Le Guin's novel tells the story of one Genly Ai, a human whose job is to convince the people of the planet Gethen to join the Ekumen (think United Nations but in space). But the Gethenians aren't the manly-men Vikings we might expect to live on such a planet. Instead, they're an androgynous race, neither male nor female but capable of being both (and neither), depending on the lunar cycle.

When The Left Hand of Darkness hit in 1969, it produced some huge waves both in and outside the science fiction community. It won both the Hugo and Nebula awards, which is like winning an Oscar and a Golden Globe in the sci-fi community. In fact, Le Guin was the second author—and the first female author—to accomplish this double-win feat, following Frank Herbert's double win for Dune and helping set the trend kept alive by William Gibson's Neuromancer, Orson Scott Card's Ender's Game, and Gaiman's American Gods.

Beyond the awards and heaps of loving praise, Le Guin's novel was also a milestone for science fiction and feminist works in general. Before The Left Hand of Darkness, science fiction was mostly seen as a boy's clubhouse, the kind with a No Gurls Alowed sign crudely spray-painted on the door. Women (like Le Guin herself) certainly wrote science fiction before The Left Hand of Darkness came along, but there was a hush-hush understanding that the material should be aimed at boys. Le Guin helped break down this barrier, just when the Second-Wave Feminism movement was picking up steam.

Of course, when a major work is penned, controversy follows. Some critics argued the sexual ambiguity of Le Guin's Gethenians wasn't sexually ambiguous at all. They were just typical sci-fi bros who occasional took on female physical traits. And it turns out that Le Guin herself agreed: in 1987, she agreed that maybe she didn't do such a great job of dealing with the gender issues.

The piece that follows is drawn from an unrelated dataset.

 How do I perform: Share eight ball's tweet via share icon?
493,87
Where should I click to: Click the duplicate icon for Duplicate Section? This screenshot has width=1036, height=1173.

But just the fact that she tried—totally radical.

Intrigued yet? Just wait until you read it. 

 

What is The Left Hand of Darkness About and Why Should I Care?

You're going to have to deal with other cultures in your life. Get use to the idea.

What's that, you say? You're nestled good and safe in your hometown in your own country? No foreign languages? No weird food? No strange mannerisms?

Yeah, we don't think that's going to work out for you. Here's why:

No culture exists inside a protective anti-foreign bubble. Thanks to the Internet and globalization and The World Is Flat, those bubbles have all popped, and cultures as distinct as America is from Egypt or Japan from South Africa are interacting with each other in ways never imagined. Even if you stay offline and never visit a foreign country, you'll still have to deal with the mini-cultures in your homeland. The American South has a completely different culture than its Northwest.

Believe us; we've lived in both.

So, you can think of Ursula Le Guin's The Left Hand of Darkness as a literary how-to guide for dealing with other cultures. Ambassador Genly Ai's struggle is a battle to connect his own understanding of culture and society with one utterly foreign and alien to him—and it doesn't get much more foreign than androgynous aliens.

Ai must learn to communicate and interact with the Gethen as they expect him to. He has to be willing to be changed by their differences and integrate those differences into his new and expanding view of the universe. If he can't, he'll fail at his mission and nobody, neither the Gethenians, the Ekumen, nor himself, will benefit as a result.

Of course, the ultimate culture lesson in The Left Hand of Darkness is that underneath the androgyny, we're all the same. Hey, there's a reason that phrase became cliché. It's pretty hard to argue with.